The task:
Quote all entries in full, exactly.

Data provided:
* * * * * * *
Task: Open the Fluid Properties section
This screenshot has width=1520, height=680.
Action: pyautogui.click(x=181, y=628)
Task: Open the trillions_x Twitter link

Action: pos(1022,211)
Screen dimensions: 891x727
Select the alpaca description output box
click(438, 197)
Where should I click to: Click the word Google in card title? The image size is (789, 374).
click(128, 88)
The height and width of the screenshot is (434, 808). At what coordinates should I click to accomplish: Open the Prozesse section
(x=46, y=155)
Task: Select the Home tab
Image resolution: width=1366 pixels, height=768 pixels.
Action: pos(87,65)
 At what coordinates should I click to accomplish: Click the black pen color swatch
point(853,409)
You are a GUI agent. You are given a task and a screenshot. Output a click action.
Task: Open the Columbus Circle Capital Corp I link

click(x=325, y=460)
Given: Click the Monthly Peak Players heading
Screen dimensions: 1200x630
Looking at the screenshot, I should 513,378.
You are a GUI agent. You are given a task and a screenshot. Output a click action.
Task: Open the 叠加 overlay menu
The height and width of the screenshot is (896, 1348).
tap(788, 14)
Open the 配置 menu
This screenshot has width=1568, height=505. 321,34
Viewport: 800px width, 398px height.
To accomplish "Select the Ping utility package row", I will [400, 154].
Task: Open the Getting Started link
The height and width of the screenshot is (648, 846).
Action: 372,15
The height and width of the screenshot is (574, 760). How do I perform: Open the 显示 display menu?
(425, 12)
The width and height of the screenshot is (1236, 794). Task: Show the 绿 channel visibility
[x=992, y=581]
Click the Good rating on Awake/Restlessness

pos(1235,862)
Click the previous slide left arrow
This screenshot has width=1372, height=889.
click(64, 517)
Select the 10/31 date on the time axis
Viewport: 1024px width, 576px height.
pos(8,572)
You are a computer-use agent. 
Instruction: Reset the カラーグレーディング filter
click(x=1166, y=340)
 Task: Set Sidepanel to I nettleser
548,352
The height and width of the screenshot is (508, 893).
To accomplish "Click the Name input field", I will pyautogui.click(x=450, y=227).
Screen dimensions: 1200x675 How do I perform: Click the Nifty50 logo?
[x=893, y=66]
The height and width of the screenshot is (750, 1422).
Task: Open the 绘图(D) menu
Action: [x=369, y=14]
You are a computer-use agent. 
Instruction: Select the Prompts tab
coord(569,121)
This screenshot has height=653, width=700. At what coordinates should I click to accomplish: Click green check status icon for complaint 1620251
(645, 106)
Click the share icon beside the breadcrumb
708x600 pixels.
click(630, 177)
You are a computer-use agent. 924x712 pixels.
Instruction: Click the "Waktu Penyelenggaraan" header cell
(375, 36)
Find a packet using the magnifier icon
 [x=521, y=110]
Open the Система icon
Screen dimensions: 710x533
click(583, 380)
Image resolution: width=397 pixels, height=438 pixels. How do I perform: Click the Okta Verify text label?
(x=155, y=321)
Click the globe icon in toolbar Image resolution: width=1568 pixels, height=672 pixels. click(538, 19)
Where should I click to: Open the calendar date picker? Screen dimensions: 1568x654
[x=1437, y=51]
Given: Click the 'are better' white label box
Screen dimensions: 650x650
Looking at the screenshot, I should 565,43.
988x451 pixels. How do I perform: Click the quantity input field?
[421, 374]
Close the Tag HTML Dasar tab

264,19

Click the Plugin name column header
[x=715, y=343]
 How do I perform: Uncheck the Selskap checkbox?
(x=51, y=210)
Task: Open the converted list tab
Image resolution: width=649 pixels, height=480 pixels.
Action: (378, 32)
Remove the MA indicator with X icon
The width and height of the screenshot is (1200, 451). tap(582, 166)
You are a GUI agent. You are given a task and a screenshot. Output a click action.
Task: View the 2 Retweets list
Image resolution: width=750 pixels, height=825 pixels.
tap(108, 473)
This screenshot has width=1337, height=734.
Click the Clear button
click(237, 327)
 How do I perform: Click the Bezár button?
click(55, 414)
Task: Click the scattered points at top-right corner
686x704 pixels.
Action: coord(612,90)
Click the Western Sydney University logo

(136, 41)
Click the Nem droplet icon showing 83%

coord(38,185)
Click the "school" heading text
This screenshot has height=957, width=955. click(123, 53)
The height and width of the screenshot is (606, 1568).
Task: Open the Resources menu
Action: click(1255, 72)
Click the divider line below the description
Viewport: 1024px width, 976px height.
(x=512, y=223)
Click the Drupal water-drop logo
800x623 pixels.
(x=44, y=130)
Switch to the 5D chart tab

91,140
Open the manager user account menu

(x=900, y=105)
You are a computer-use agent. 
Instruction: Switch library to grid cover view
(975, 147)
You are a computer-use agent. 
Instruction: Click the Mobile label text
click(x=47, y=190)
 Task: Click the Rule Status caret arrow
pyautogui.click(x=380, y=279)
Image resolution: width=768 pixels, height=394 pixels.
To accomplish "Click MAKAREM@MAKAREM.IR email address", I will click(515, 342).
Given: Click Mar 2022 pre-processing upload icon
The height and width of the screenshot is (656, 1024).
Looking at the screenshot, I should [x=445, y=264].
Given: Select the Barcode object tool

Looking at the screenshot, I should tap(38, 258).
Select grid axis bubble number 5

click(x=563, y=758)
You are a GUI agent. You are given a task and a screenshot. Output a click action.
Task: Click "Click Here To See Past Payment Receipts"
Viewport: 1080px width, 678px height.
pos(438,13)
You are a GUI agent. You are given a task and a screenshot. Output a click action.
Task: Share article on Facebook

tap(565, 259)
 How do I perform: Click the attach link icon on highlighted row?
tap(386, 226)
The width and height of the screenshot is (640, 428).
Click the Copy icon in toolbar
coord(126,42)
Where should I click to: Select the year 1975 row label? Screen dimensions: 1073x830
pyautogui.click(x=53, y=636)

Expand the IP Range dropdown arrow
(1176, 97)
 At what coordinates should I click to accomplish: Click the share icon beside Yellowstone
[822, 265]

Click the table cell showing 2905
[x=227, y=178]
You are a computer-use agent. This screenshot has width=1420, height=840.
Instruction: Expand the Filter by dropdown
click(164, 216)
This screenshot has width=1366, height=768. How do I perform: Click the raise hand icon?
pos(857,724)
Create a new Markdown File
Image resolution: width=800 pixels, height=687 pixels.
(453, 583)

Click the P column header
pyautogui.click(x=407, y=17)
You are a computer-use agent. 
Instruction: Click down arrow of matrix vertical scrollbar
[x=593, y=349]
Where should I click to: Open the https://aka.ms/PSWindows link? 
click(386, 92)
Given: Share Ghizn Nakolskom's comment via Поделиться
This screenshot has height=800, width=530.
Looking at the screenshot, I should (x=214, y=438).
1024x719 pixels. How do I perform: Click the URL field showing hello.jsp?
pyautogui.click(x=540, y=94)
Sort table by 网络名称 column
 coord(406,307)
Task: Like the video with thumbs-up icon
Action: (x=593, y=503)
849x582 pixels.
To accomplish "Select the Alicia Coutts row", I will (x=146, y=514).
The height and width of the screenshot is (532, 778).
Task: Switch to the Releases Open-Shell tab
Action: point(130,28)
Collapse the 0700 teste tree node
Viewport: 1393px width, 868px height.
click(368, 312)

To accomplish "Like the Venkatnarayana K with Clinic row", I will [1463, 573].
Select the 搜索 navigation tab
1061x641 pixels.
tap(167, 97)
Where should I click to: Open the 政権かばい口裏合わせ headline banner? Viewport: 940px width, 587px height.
* * * * * * *
Expected output:
Task: Open the Fluid Properties section
This screenshot has width=1520, height=680.
Action: pyautogui.click(x=181, y=628)
Task: Open the trillions_x Twitter link

Action: pos(1022,211)
Screen dimensions: 891x727
Select the alpaca description output box
click(438, 197)
Where should I click to: Click the word Google in card title? The image size is (789, 374).
click(128, 88)
The height and width of the screenshot is (434, 808). At what coordinates should I click to accomplish: Open the Prozesse section
(x=46, y=155)
Task: Select the Home tab
Image resolution: width=1366 pixels, height=768 pixels.
Action: pos(87,65)
 At what coordinates should I click to accomplish: Click the black pen color swatch
point(853,409)
You are a GUI agent. You are given a task and a screenshot. Output a click action.
Task: Open the Columbus Circle Capital Corp I link

click(x=325, y=460)
Given: Click the Monthly Peak Players heading
Screen dimensions: 1200x630
Looking at the screenshot, I should 513,378.
You are a GUI agent. You are given a task and a screenshot. Output a click action.
Task: Open the 叠加 overlay menu
The height and width of the screenshot is (896, 1348).
tap(788, 14)
Open the 配置 menu
This screenshot has width=1568, height=505. 321,34
Viewport: 800px width, 398px height.
To accomplish "Select the Ping utility package row", I will [400, 154].
Task: Open the Getting Started link
The height and width of the screenshot is (648, 846).
Action: 372,15
The height and width of the screenshot is (574, 760). How do I perform: Open the 显示 display menu?
(425, 12)
The width and height of the screenshot is (1236, 794). Task: Show the 绿 channel visibility
[x=992, y=581]
Click the Good rating on Awake/Restlessness

pos(1235,862)
Click the previous slide left arrow
This screenshot has width=1372, height=889.
click(64, 517)
Select the 10/31 date on the time axis
Viewport: 1024px width, 576px height.
pos(8,572)
You are a computer-use agent. 
Instruction: Reset the カラーグレーディング filter
click(x=1166, y=340)
 Task: Set Sidepanel to I nettleser
548,352
The height and width of the screenshot is (508, 893).
To accomplish "Click the Name input field", I will pyautogui.click(x=450, y=227).
Screen dimensions: 1200x675 How do I perform: Click the Nifty50 logo?
[x=893, y=66]
The height and width of the screenshot is (750, 1422).
Task: Open the 绘图(D) menu
Action: [x=369, y=14]
You are a computer-use agent. 
Instruction: Select the Prompts tab
coord(569,121)
This screenshot has height=653, width=700. At what coordinates should I click to accomplish: Click green check status icon for complaint 1620251
(645, 106)
Click the share icon beside the breadcrumb
708x600 pixels.
click(630, 177)
You are a computer-use agent. 924x712 pixels.
Instruction: Click the "Waktu Penyelenggaraan" header cell
(375, 36)
Find a packet using the magnifier icon
 [x=521, y=110]
Open the Система icon
Screen dimensions: 710x533
click(583, 380)
Image resolution: width=397 pixels, height=438 pixels. How do I perform: Click the Okta Verify text label?
(x=155, y=321)
Click the globe icon in toolbar Image resolution: width=1568 pixels, height=672 pixels. click(538, 19)
Where should I click to: Open the calendar date picker? Screen dimensions: 1568x654
[x=1437, y=51]
Given: Click the 'are better' white label box
Screen dimensions: 650x650
Looking at the screenshot, I should 565,43.
988x451 pixels. How do I perform: Click the quantity input field?
[421, 374]
Close the Tag HTML Dasar tab

264,19

Click the Plugin name column header
[x=715, y=343]
 How do I perform: Uncheck the Selskap checkbox?
(x=51, y=210)
Task: Open the converted list tab
Image resolution: width=649 pixels, height=480 pixels.
Action: (378, 32)
Remove the MA indicator with X icon
The width and height of the screenshot is (1200, 451). tap(582, 166)
You are a GUI agent. You are given a task and a screenshot. Output a click action.
Task: View the 2 Retweets list
Image resolution: width=750 pixels, height=825 pixels.
tap(108, 473)
This screenshot has width=1337, height=734.
Click the Clear button
click(237, 327)
 How do I perform: Click the Bezár button?
click(55, 414)
Task: Click the scattered points at top-right corner
686x704 pixels.
Action: coord(612,90)
Click the Western Sydney University logo

(136, 41)
Click the Nem droplet icon showing 83%

coord(38,185)
Click the "school" heading text
This screenshot has height=957, width=955. click(123, 53)
The height and width of the screenshot is (606, 1568).
Task: Open the Resources menu
Action: click(1255, 72)
Click the divider line below the description
Viewport: 1024px width, 976px height.
(x=512, y=223)
Click the Drupal water-drop logo
800x623 pixels.
(x=44, y=130)
Switch to the 5D chart tab

91,140
Open the manager user account menu

(x=900, y=105)
You are a computer-use agent. 
Instruction: Switch library to grid cover view
(975, 147)
You are a computer-use agent. 
Instruction: Click the Mobile label text
click(x=47, y=190)
 Task: Click the Rule Status caret arrow
pyautogui.click(x=380, y=279)
Image resolution: width=768 pixels, height=394 pixels.
To accomplish "Click MAKAREM@MAKAREM.IR email address", I will click(515, 342).
Given: Click Mar 2022 pre-processing upload icon
The height and width of the screenshot is (656, 1024).
Looking at the screenshot, I should [x=445, y=264].
Given: Select the Barcode object tool

Looking at the screenshot, I should tap(38, 258).
Select grid axis bubble number 5

click(x=563, y=758)
You are a GUI agent. You are given a task and a screenshot. Output a click action.
Task: Click "Click Here To See Past Payment Receipts"
Viewport: 1080px width, 678px height.
pos(438,13)
You are a GUI agent. You are given a task and a screenshot. Output a click action.
Task: Share article on Facebook

tap(565, 259)
 How do I perform: Click the attach link icon on highlighted row?
tap(386, 226)
The width and height of the screenshot is (640, 428).
Click the Copy icon in toolbar
coord(126,42)
Where should I click to: Select the year 1975 row label? Screen dimensions: 1073x830
pyautogui.click(x=53, y=636)

Expand the IP Range dropdown arrow
(1176, 97)
 At what coordinates should I click to accomplish: Click the share icon beside Yellowstone
[822, 265]

Click the table cell showing 2905
[x=227, y=178]
You are a computer-use agent. This screenshot has width=1420, height=840.
Instruction: Expand the Filter by dropdown
click(164, 216)
This screenshot has width=1366, height=768. How do I perform: Click the raise hand icon?
pos(857,724)
Create a new Markdown File
Image resolution: width=800 pixels, height=687 pixels.
(453, 583)

Click the P column header
pyautogui.click(x=407, y=17)
You are a computer-use agent. 
Instruction: Click down arrow of matrix vertical scrollbar
[x=593, y=349]
Where should I click to: Open the https://aka.ms/PSWindows link? 
click(386, 92)
Given: Share Ghizn Nakolskom's comment via Поделиться
This screenshot has height=800, width=530.
Looking at the screenshot, I should (x=214, y=438).
1024x719 pixels. How do I perform: Click the URL field showing hello.jsp?
pyautogui.click(x=540, y=94)
Sort table by 网络名称 column
 coord(406,307)
Task: Like the video with thumbs-up icon
Action: (x=593, y=503)
849x582 pixels.
To accomplish "Select the Alicia Coutts row", I will (x=146, y=514).
The height and width of the screenshot is (532, 778).
Task: Switch to the Releases Open-Shell tab
Action: point(130,28)
Collapse the 0700 teste tree node
Viewport: 1393px width, 868px height.
click(368, 312)

To accomplish "Like the Venkatnarayana K with Clinic row", I will [1463, 573].
Select the 搜索 navigation tab
1061x641 pixels.
tap(167, 97)
Where should I click to: Open the 政権かばい口裏合わせ headline banner? Viewport: 940px width, 587px height.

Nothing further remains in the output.